■ SUPPLIED MATERIAL:

::::

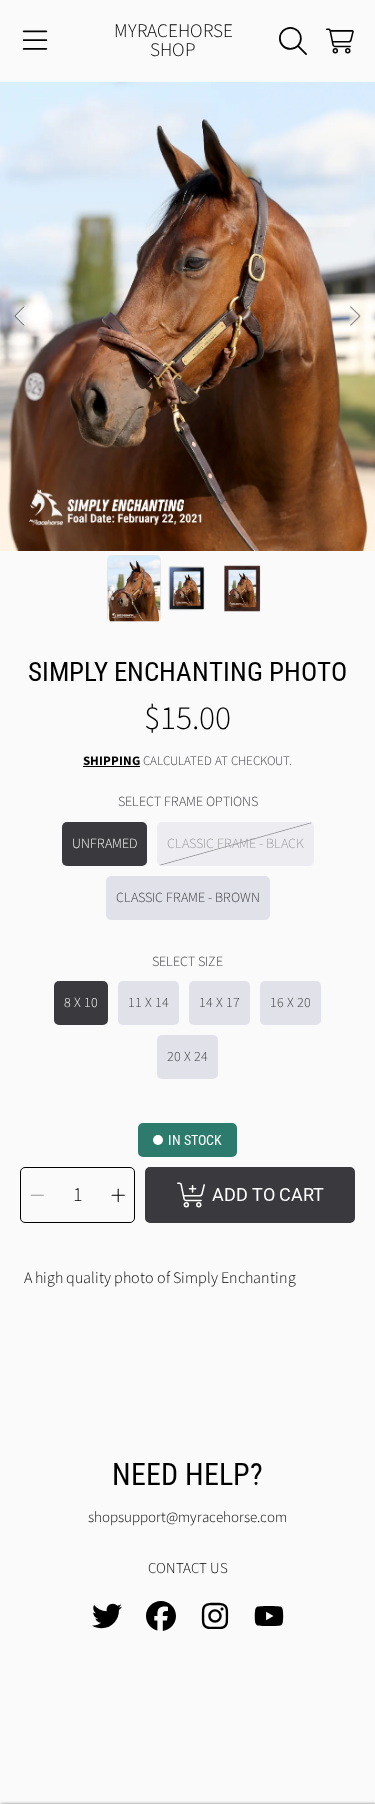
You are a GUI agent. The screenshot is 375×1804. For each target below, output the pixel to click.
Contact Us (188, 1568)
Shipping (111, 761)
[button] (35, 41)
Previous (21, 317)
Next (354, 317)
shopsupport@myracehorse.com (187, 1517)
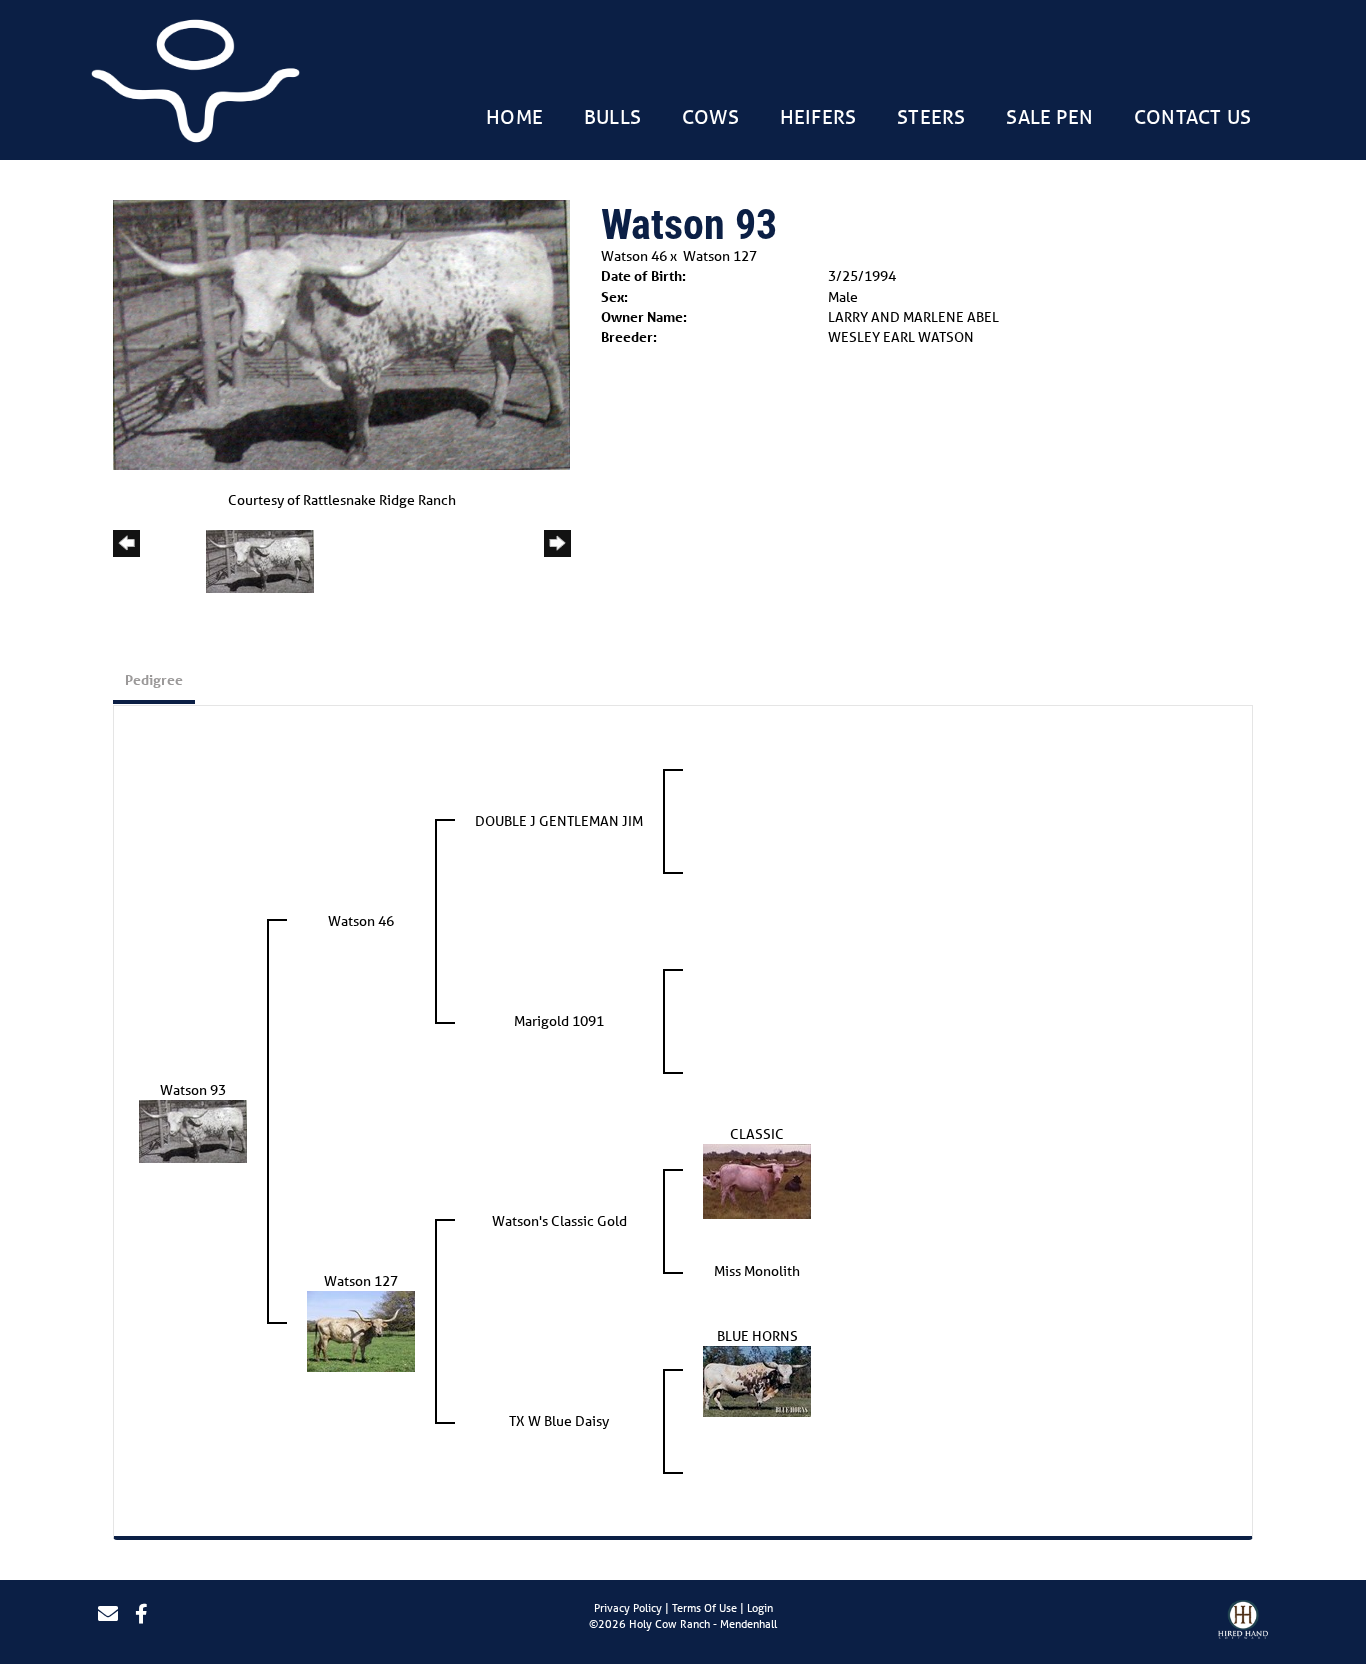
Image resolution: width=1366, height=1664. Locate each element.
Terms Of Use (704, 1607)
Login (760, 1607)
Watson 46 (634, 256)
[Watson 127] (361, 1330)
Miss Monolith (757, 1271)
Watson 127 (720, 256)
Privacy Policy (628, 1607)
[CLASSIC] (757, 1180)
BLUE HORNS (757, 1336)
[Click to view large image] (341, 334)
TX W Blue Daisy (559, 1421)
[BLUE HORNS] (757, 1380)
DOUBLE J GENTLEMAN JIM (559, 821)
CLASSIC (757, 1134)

::::

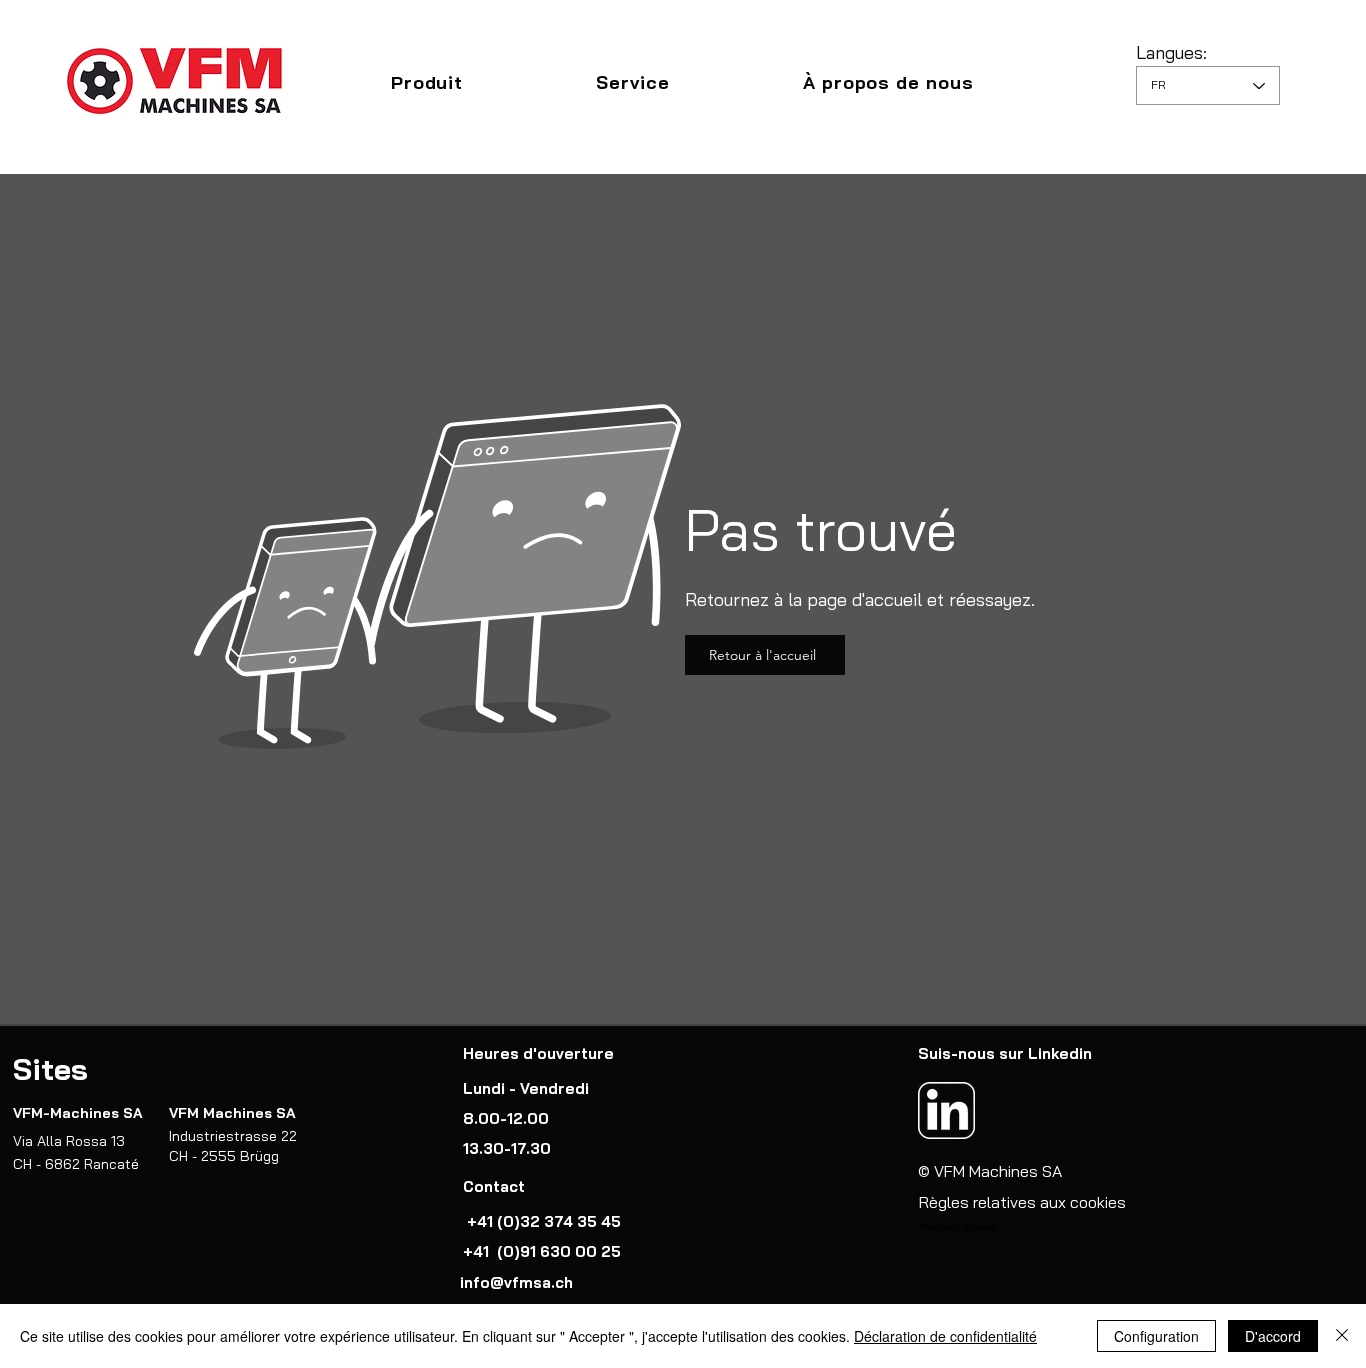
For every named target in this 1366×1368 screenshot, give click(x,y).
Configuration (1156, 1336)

::::

■ TASK ITEM:
The answer is the lines above from the one with "Next (354, 317)" to the one with "CLASSIC (757, 1134)", set down exactly, with no pictures.

■ REPLY:
Next (354, 317)
shopsupport@myracehorse.com (187, 1517)
Image resolution: width=1366, height=1664. Locate each element.
Terms Of Use (704, 1607)
Login (760, 1607)
Watson 46 (634, 256)
[Watson 127] (361, 1330)
Miss Monolith (757, 1271)
Watson 127 (720, 256)
Privacy Policy (628, 1607)
[CLASSIC] (757, 1180)
BLUE HORNS (757, 1336)
[Click to view large image] (341, 334)
TX W Blue Daisy (559, 1421)
[BLUE HORNS] (757, 1380)
DOUBLE J GENTLEMAN JIM (559, 821)
CLASSIC (757, 1134)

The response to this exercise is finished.